- _Your objective_: In the records below, locate the line containing "Epizódy (46, 188)", then output that line and all later lines exactly, through the last one.

** Data for analysis follows **

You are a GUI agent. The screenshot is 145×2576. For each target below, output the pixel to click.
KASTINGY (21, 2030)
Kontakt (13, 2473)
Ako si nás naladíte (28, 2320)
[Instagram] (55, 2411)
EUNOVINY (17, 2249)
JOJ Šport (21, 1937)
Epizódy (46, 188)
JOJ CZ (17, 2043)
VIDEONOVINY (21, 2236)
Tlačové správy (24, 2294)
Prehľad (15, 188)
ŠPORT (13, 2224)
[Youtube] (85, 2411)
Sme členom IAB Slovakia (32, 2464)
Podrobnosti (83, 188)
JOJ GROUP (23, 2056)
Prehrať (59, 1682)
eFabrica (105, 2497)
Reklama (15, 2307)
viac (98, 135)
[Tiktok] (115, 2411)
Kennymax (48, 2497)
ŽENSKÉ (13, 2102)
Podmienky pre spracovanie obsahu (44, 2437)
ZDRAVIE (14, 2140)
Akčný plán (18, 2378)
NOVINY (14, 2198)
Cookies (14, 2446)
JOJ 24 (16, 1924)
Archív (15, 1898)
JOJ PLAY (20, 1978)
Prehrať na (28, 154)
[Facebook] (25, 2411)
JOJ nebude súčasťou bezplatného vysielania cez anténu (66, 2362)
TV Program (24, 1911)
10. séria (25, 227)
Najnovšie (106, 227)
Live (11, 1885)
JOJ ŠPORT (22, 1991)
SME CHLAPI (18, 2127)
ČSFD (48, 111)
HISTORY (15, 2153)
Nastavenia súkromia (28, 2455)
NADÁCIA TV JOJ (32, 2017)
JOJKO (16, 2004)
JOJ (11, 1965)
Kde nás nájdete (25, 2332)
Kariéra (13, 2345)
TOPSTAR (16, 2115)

** End of Data for analysis **

- _Response box_:
Epizódy (46, 188)
JOJ CZ (17, 2043)
VIDEONOVINY (21, 2236)
Tlačové správy (24, 2294)
Prehľad (15, 188)
ŠPORT (13, 2224)
[Youtube] (85, 2411)
Sme členom IAB Slovakia (32, 2464)
Podrobnosti (83, 188)
JOJ GROUP (23, 2056)
Prehrať (59, 1682)
eFabrica (105, 2497)
Reklama (15, 2307)
viac (98, 135)
[Tiktok] (115, 2411)
Kennymax (48, 2497)
ŽENSKÉ (13, 2102)
Podmienky pre spracovanie obsahu (44, 2437)
ZDRAVIE (14, 2140)
Akčný plán (18, 2378)
NOVINY (14, 2198)
Cookies (14, 2446)
JOJ 24 (16, 1924)
Archív (15, 1898)
JOJ PLAY (20, 1978)
Prehrať na (28, 154)
[Facebook] (25, 2411)
JOJ nebude súčasťou bezplatného vysielania cez anténu (66, 2362)
TV Program (24, 1911)
10. séria (25, 227)
Najnovšie (106, 227)
Live (11, 1885)
JOJ ŠPORT (22, 1991)
SME CHLAPI (18, 2127)
ČSFD (48, 111)
HISTORY (15, 2153)
Nastavenia súkromia (28, 2455)
NADÁCIA TV JOJ (32, 2017)
JOJKO (16, 2004)
JOJ (11, 1965)
Kde nás nájdete (25, 2332)
Kariéra (13, 2345)
TOPSTAR (16, 2115)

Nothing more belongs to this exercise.